---------- FRAGMENTO PARA LEER ----------

Color, ángulos de visión y respuesta

Una OLED suele mantener mejor el contraste y el color al mirar la pantalla desde un ángulo. También puede cambiar de estado muy rápidamente, algo útil en animaciones, juegos y desplazamientos. No obstante, OLED no garantiza por sí sola una buena calibración: un panel puede saturar demasiado los colores o estar mal ajustado de fábrica.

Las LCD IPS modernas también pueden ofrecer colores muy precisos y buenos ángulos. De hecho, una LCD bien calibrada puede verse mejor que una OLED barata. La tecnología marca el punto de partida, pero el resultado final depende del panel, la calibración, el brillo, el software y el control de calidad.

¿OLED consume siempre menos batería?

No necesariamente. En una OLED, el consumo depende mucho de la imagen mostrada. Un fondo negro apaga numerosos píxeles y puede ahorrar energía. Una pantalla blanca a brillo alto obliga a iluminar casi todo el panel y puede consumir bastante.

En una LCD, la retroiluminación funciona de forma más uniforme, por lo que el contenido mostrado influye menos. El modo oscuro puede ahorrar batería de manera apreciable en OLED, pero normalmente aporta poco en una LCD.

También influyen el tamaño, la resolución, el brillo y la tasa de refresco de la pantalla. Una OLED de 120 Hz muy brillante puede consumir más que una LCD modesta de 60 Hz.

El brillo no se puede juzgar solo por la tecnología

Durante años las LCD podían alcanzar niveles de brillo sostenido muy competitivos, mientras que algunas OLED limitaban el brillo para controlar el calor y el desgaste. Los paneles OLED actuales han mejorado mucho, pero sigue siendo importante distinguir entre brillo máximo puntual y brillo sostenido en toda la pantalla.

Una cifra enorme anunciada por una marca puede corresponder únicamente a una pequeña zona, durante unos segundos y reproduciendo contenido HDR. Para usar el móvil bajo el sol importa más el brillo automático real y sostenido, algo que explicaremos en el artículo dedicado a qué significan los nits.

----------

TU TAREA =
Responde estas preguntas sobre el texto de arriba acerca de las pantallas OLED y LCD:
1. ¿En qué tres usos resulta útil que una OLED cambie de estado muy rápidamente?
2. ¿En qué tipo de pantalla puede el modo oscuro ahorrar batería de manera apreciable?
3. ¿Qué dos tipos de brillo sigue siendo importante distinguir?

---------- EXTRACTOS DE DATOS ----------

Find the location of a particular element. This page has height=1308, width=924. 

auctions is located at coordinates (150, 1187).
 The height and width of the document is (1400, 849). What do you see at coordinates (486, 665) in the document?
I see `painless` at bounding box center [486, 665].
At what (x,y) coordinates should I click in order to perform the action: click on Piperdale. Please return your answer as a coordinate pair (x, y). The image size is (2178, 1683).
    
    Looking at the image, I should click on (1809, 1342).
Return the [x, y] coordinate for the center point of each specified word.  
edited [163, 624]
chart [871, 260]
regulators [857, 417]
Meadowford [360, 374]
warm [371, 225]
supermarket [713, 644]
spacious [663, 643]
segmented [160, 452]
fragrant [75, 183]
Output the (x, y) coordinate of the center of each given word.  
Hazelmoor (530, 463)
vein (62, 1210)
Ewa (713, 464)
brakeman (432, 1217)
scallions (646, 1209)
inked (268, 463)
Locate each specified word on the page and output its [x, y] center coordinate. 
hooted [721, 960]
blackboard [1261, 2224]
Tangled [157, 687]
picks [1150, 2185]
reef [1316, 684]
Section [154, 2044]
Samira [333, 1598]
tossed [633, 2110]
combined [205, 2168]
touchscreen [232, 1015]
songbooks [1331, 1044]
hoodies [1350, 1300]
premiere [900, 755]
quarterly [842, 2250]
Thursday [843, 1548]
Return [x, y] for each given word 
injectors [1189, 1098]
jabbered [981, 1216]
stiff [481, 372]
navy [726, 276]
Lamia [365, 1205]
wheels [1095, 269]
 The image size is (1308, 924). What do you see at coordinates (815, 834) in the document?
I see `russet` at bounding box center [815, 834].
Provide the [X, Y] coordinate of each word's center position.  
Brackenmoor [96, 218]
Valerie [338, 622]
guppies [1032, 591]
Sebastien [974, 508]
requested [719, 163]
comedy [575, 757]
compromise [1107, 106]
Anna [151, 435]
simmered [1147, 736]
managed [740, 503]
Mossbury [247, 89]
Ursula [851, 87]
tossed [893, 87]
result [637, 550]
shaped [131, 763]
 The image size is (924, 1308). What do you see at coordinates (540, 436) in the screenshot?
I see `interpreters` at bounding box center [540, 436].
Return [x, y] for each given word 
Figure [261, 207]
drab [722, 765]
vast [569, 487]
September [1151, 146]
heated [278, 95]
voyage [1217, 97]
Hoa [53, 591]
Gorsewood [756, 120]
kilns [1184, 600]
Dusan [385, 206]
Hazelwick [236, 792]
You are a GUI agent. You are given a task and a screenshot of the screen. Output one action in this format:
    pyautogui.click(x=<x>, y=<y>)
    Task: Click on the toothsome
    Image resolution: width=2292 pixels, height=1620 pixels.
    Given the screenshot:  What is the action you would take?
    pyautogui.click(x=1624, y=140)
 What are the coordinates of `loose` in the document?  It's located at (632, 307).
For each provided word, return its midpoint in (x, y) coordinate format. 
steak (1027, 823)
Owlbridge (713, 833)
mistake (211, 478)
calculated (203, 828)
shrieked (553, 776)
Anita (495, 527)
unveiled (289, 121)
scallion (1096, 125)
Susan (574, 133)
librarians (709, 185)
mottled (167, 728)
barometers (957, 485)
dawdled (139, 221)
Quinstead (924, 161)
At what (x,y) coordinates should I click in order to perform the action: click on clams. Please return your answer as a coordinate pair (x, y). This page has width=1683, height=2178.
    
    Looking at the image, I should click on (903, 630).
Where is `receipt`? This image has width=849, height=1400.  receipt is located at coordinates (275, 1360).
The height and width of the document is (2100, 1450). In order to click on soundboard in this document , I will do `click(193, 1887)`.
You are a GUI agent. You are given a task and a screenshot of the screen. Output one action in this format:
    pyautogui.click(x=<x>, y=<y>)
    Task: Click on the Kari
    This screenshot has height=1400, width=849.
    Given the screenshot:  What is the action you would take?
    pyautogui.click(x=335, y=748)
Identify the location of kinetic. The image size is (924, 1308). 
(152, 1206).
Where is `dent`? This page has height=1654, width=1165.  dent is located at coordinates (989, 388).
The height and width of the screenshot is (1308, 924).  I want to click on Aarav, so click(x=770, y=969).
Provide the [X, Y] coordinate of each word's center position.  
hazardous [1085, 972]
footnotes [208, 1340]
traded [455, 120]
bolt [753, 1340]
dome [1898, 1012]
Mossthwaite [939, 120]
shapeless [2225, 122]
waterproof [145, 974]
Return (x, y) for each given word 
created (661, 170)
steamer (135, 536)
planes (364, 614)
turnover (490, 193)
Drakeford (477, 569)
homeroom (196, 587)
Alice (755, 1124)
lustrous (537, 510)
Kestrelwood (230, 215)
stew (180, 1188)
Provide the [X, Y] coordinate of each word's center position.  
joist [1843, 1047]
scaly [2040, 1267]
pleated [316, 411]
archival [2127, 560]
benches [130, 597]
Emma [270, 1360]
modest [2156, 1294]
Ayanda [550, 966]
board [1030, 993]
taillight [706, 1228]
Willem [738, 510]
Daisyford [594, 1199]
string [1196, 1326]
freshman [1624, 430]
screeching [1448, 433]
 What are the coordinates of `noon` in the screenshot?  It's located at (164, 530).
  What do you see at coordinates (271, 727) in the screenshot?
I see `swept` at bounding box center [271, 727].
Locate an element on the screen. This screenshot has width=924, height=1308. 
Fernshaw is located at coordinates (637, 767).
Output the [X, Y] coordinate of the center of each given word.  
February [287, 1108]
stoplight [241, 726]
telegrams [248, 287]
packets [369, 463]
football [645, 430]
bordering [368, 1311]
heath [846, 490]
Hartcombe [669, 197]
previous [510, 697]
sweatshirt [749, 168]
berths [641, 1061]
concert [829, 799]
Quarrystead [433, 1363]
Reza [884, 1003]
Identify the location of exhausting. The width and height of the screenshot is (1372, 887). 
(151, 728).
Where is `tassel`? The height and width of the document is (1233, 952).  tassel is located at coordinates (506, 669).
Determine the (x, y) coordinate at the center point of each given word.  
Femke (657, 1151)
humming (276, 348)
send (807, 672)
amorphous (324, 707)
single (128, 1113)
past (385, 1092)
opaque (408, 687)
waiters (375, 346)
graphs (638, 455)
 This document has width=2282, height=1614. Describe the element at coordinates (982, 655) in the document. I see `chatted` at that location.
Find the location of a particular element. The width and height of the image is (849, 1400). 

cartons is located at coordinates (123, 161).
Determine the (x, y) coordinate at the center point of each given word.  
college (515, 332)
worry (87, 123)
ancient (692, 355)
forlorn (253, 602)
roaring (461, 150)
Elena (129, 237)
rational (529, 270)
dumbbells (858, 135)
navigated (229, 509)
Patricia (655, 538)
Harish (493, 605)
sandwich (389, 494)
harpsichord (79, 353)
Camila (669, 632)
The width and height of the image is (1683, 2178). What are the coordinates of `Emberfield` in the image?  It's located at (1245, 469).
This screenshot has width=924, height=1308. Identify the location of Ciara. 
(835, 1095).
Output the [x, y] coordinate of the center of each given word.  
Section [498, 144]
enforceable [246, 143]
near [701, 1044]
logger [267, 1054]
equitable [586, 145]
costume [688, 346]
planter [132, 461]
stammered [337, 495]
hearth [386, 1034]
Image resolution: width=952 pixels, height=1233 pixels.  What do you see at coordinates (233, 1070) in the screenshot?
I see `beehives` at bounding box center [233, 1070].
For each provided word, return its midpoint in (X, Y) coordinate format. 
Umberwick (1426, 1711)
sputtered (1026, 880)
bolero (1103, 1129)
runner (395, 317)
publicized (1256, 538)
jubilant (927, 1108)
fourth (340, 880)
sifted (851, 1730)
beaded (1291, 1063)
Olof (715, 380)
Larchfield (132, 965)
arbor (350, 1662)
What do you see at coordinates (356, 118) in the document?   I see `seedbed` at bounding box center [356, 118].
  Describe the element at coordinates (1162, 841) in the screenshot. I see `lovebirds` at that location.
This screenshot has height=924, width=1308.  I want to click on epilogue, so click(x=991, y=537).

----------

RESPUESTA =
1. En animaciones, juegos y desplazamientos.
2. En las OLED.
3. El brillo máximo puntual y el brillo sostenido en toda la pantalla.